EXTRACTED INFORMATION Block Start

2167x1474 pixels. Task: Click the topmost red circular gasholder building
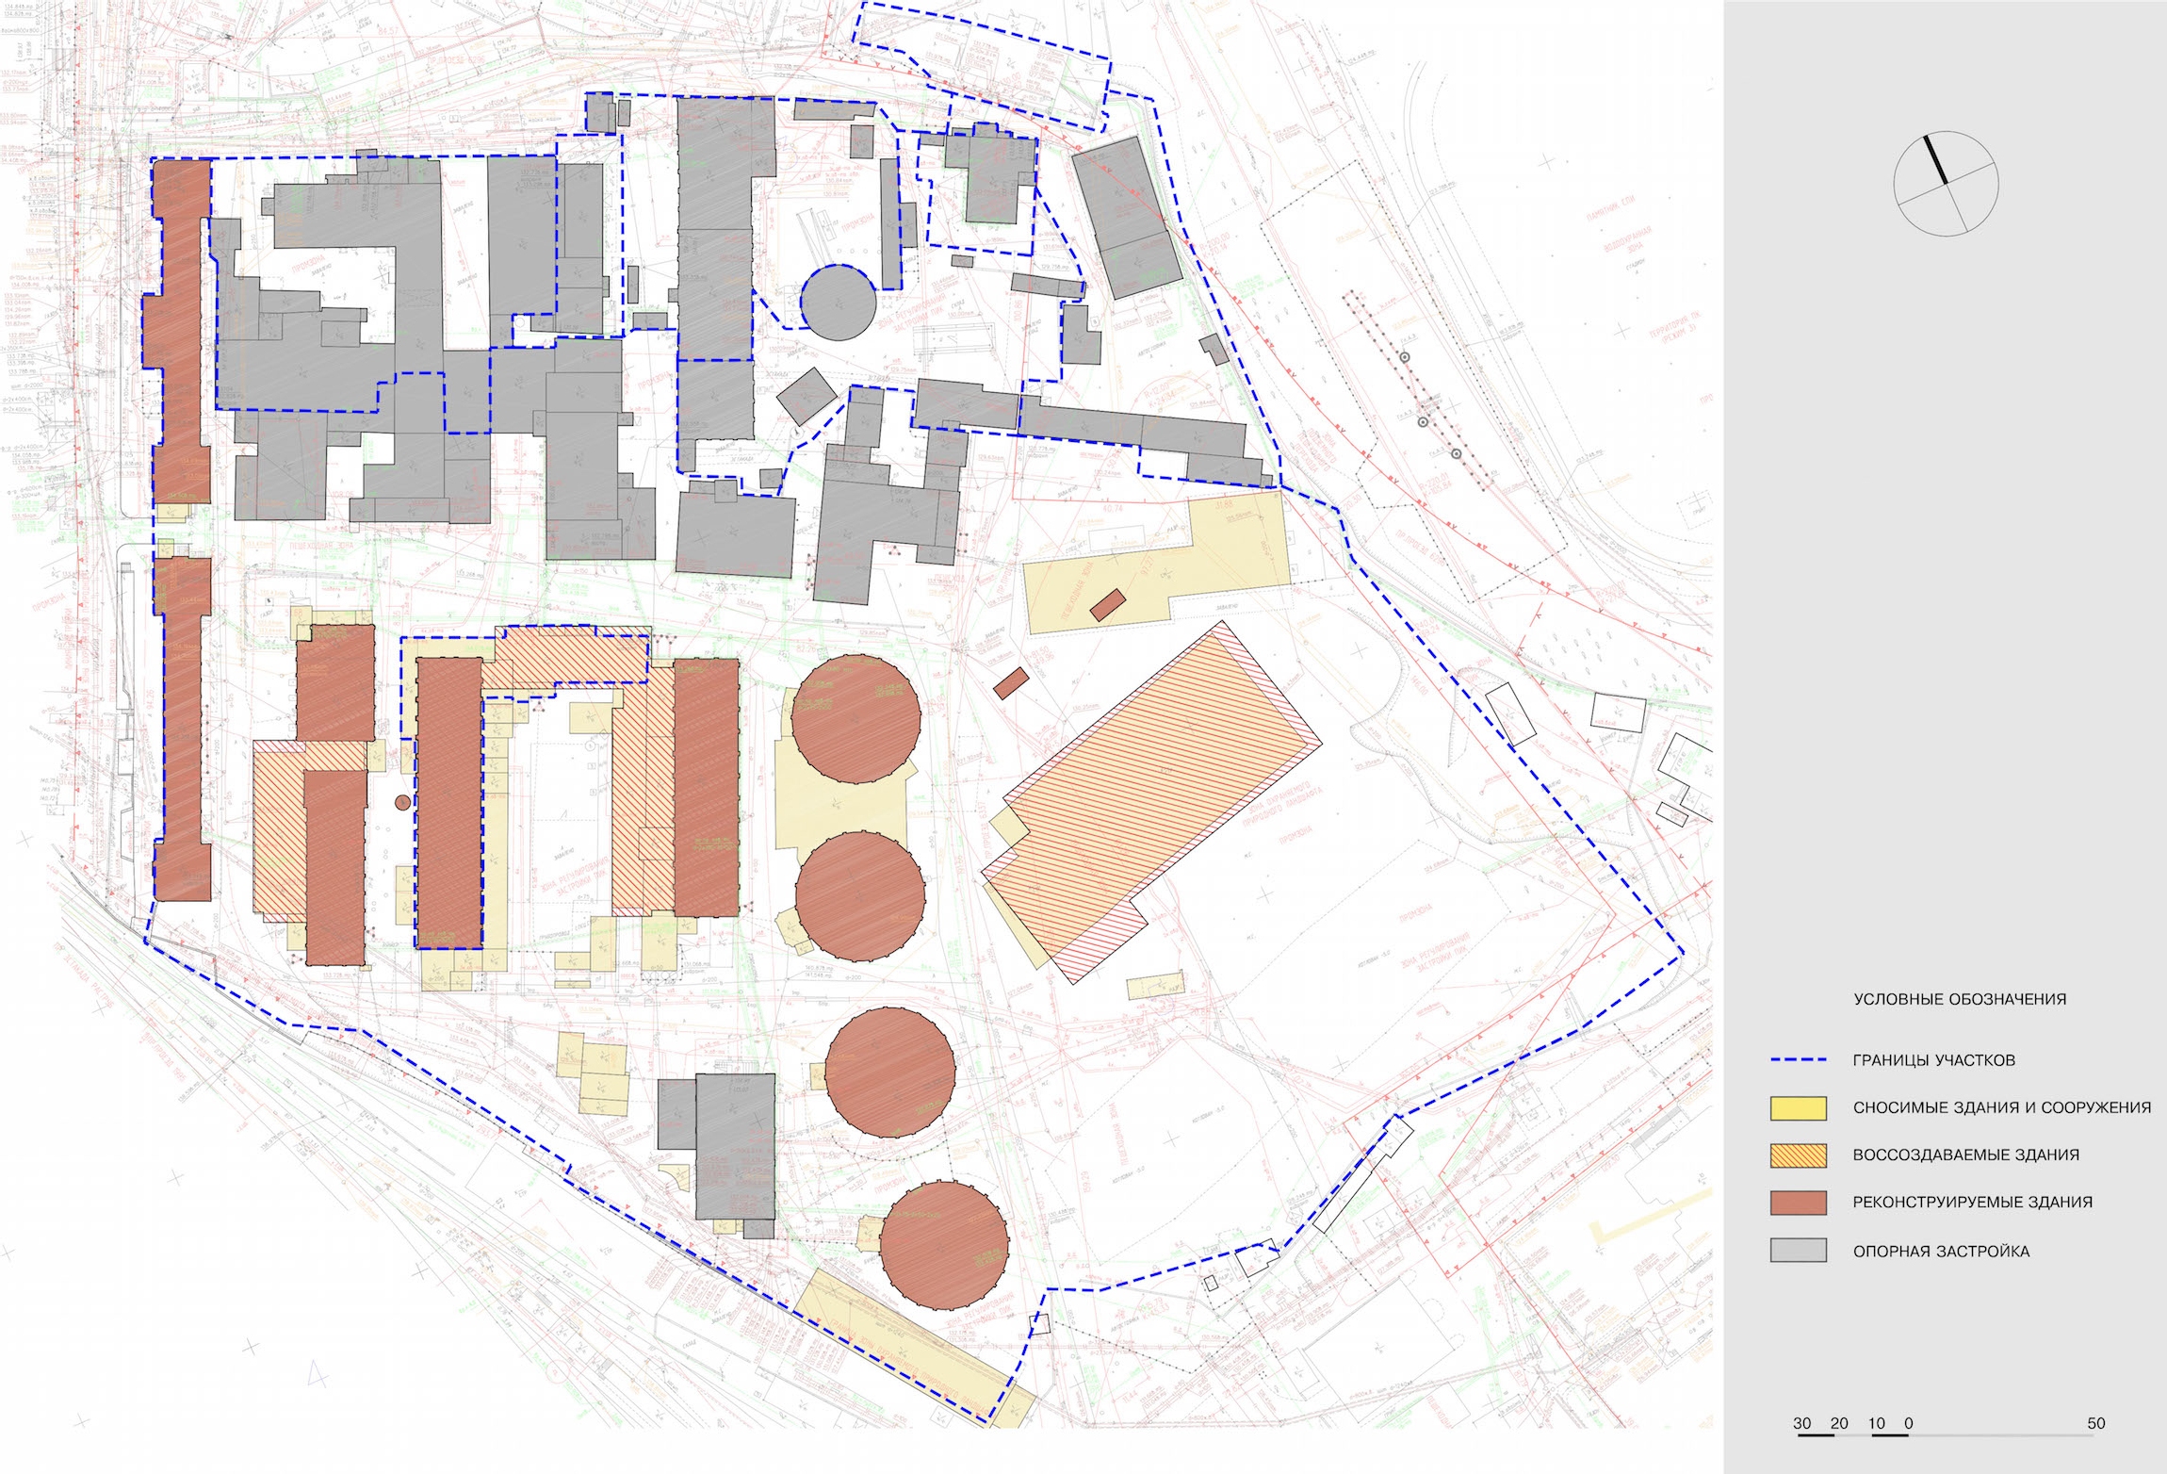(x=855, y=719)
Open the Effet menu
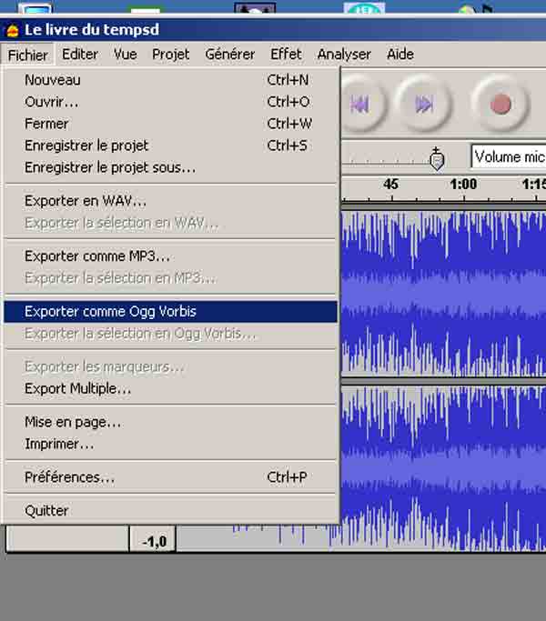 pos(286,55)
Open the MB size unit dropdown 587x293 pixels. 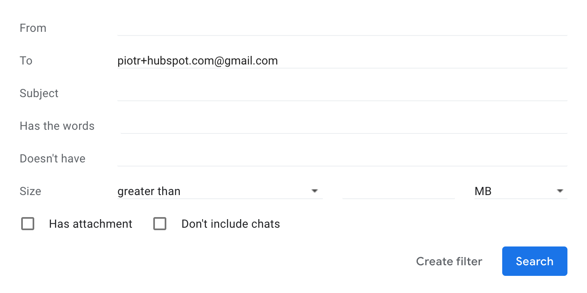click(x=521, y=191)
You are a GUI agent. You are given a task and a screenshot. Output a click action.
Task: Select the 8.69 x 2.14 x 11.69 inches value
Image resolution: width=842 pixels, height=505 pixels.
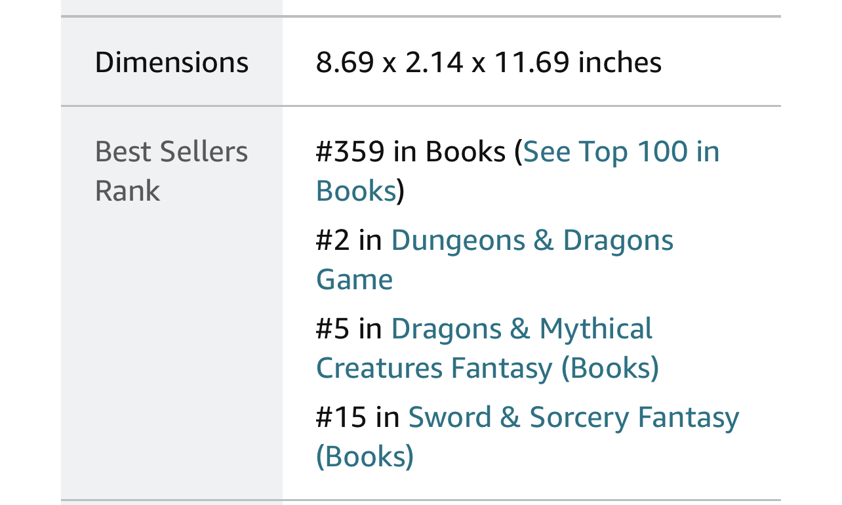[489, 62]
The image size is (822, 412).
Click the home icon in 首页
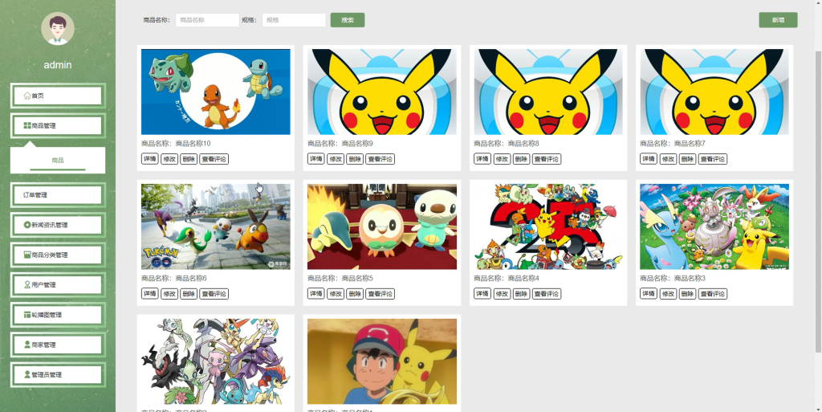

EXTRACTED INFORMATION Block End

### TASK INSTRUCTIONS
Only an exact copy belongs in the answer: the lines from the one containing "Task: Select the" through the end of the records, both ends included, minus the pictures.

### THE COMPLETED TASK
Task: Select the 8.69 x 2.14 x 11.69 inches value
Image resolution: width=842 pixels, height=505 pixels.
[489, 62]
The image size is (822, 412).
Click the home icon in 首页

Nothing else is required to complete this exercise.